Ordinarily, during low activity periods, the convection of ambient air around non-sweating skin is sufficient to draw off the heat. However, during high activity periods, heat is generated more quickly than it can be carried away through the interaction of air and dry skin. At these times, the body's automatic temperature regulation system kicks in and causes sweat to accumulate on the skin surface. This increases the rate at which heat can be drawn away from the body via the air.
There is only two ways to prevent sweating:
- Slow down the rate at which heat is generated in the body.
- Increase the rate at which heat is convected away from the body.
Number (1) is achieved by decreasing the intensity of your activity. Number (2) is achieved by decreasing the temperature of the ambient surroundings in which you are exercising.
Here is some practical advice related to both of these options:
In the pursuit of fitness, CONSISTENCY is much more important than INTENSITY. Consequently, it is much better to do easy enjoyable workouts that one looks forward to completing than to do killer workouts that one dreads. This is because with the former, one will likely stick with it for a long time, with the later, one is likely to burn out and only do a few sessions. It sounds like you may have the "dread" problem because in your post you said that "It's hard to make my self do the work out".
I often workout in my basement on the cycling trainer. Prior to the workout, I put the AC on 65 degrees, turn the fan on, and put my bike right under the fan. This helps.
Depending on where you live, the temperature might be such that you can comfortably run outside without sweating. 35 - 45 degrees is just about right for not sweating if you are going on an easy jog. . . it will be cold for the first mile.

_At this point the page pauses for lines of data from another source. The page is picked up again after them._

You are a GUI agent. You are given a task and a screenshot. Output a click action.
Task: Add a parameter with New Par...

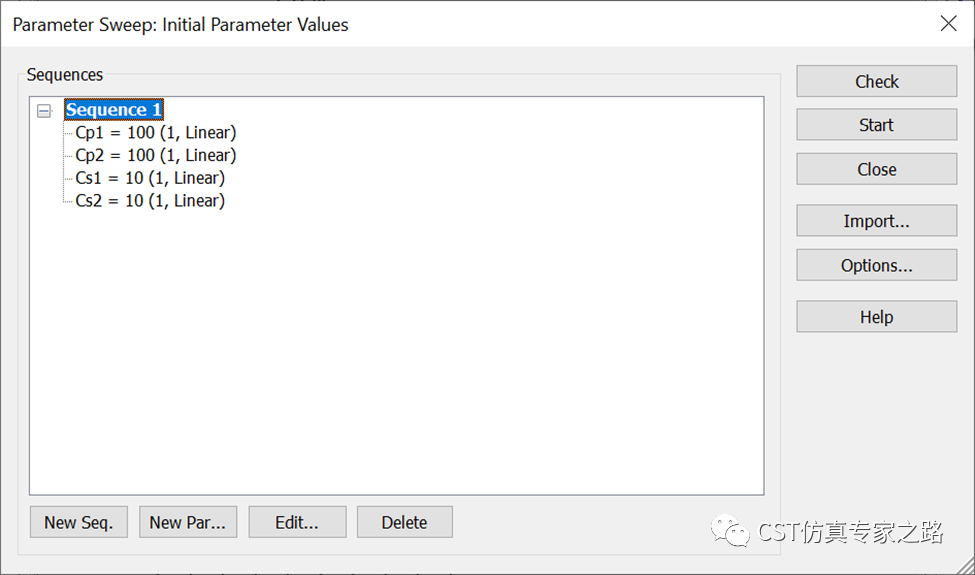(x=188, y=522)
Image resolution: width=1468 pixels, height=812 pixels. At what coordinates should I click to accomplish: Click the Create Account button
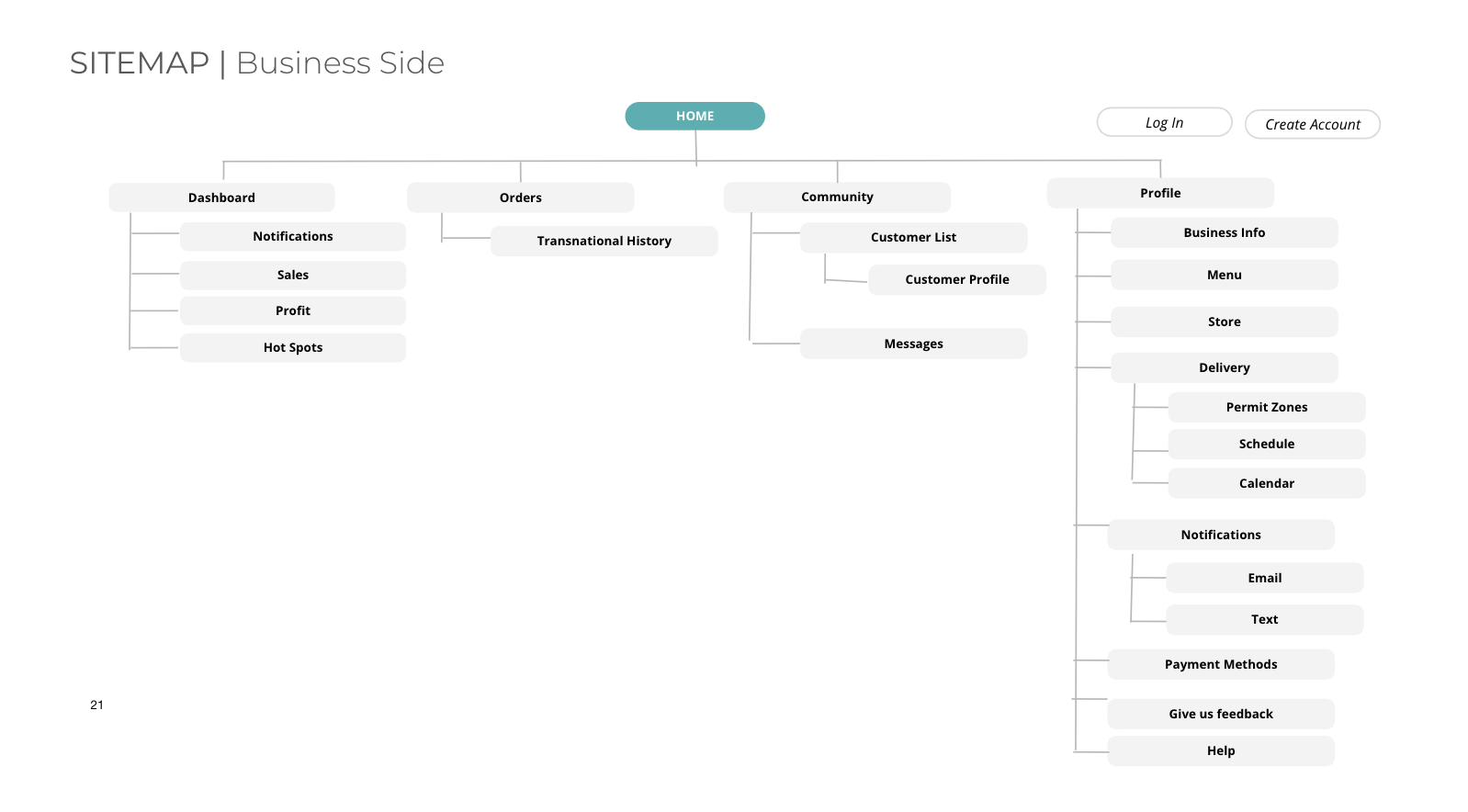tap(1312, 124)
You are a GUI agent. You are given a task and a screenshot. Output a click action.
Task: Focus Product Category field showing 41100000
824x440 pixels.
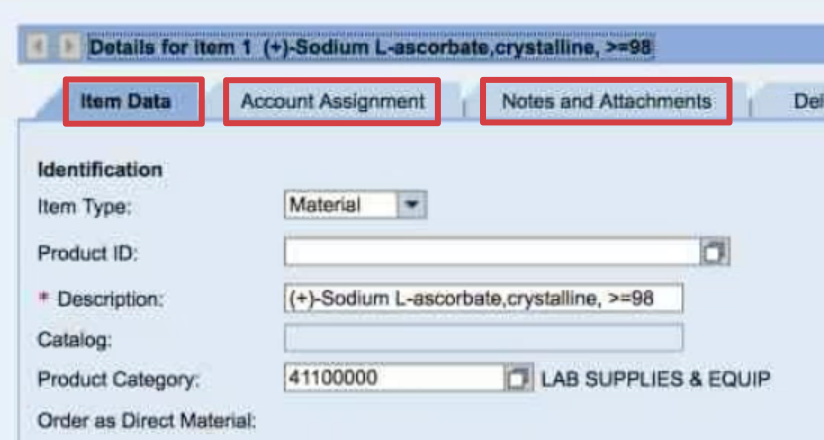click(x=394, y=377)
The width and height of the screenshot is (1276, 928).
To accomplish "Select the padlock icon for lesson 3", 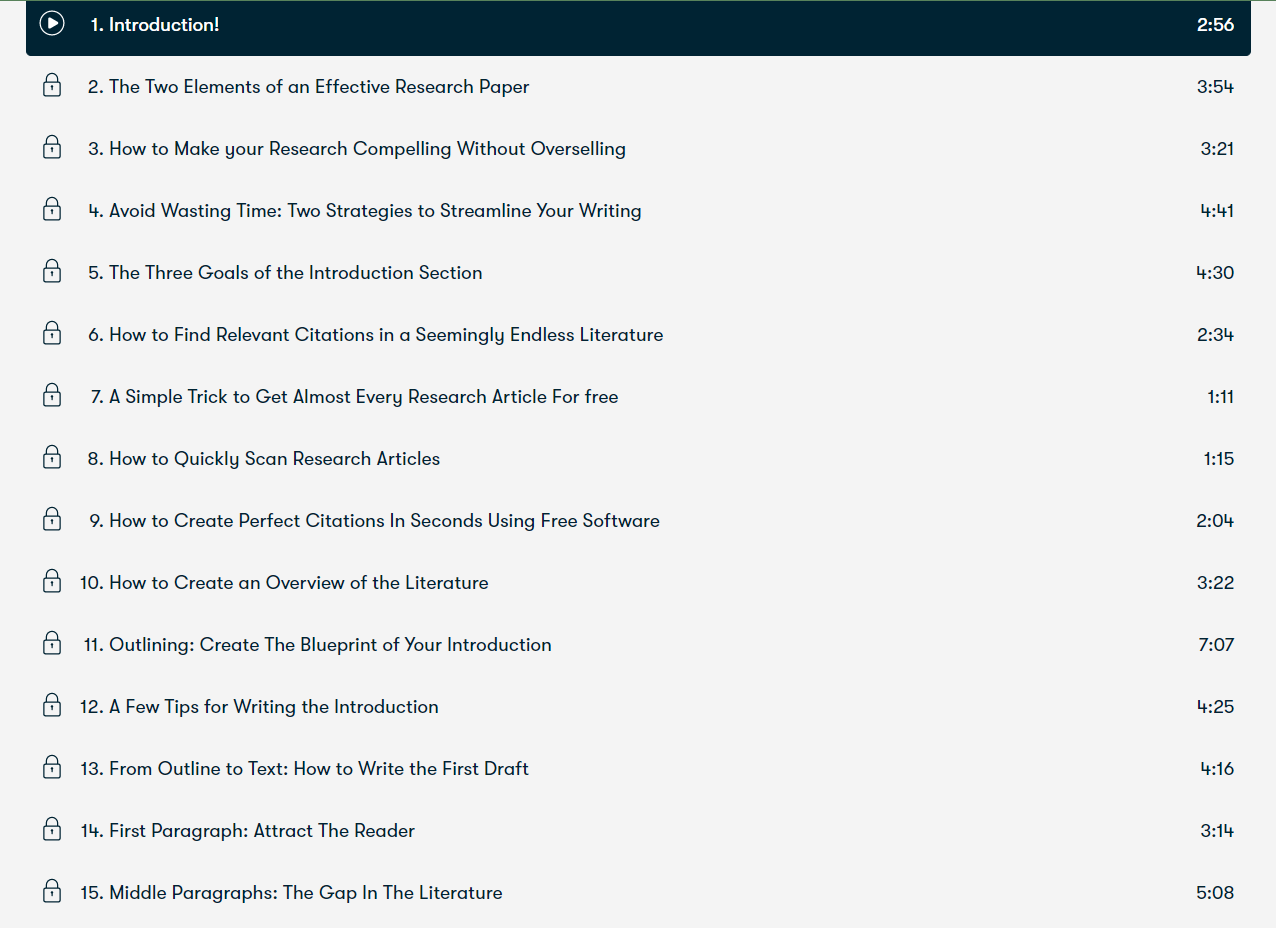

You should embrace the sweat. There are other beneficial side effects to sweating besides keeping the body cool. These include cleaning your skin pores, which promotes healthy skin, protecting the body from kidney problems (e.g. kidney stones) by purging excess salt, causing one to be thirsty and thereby drinking water (which is very healthy), and even protecting one from getting sick (human perspiration contains a naturally occurring antimicrobial, which fights tuberculosis germs and other dangerous pathogens).
You can actually sweat in a pool. You just don't notice because you're already wet.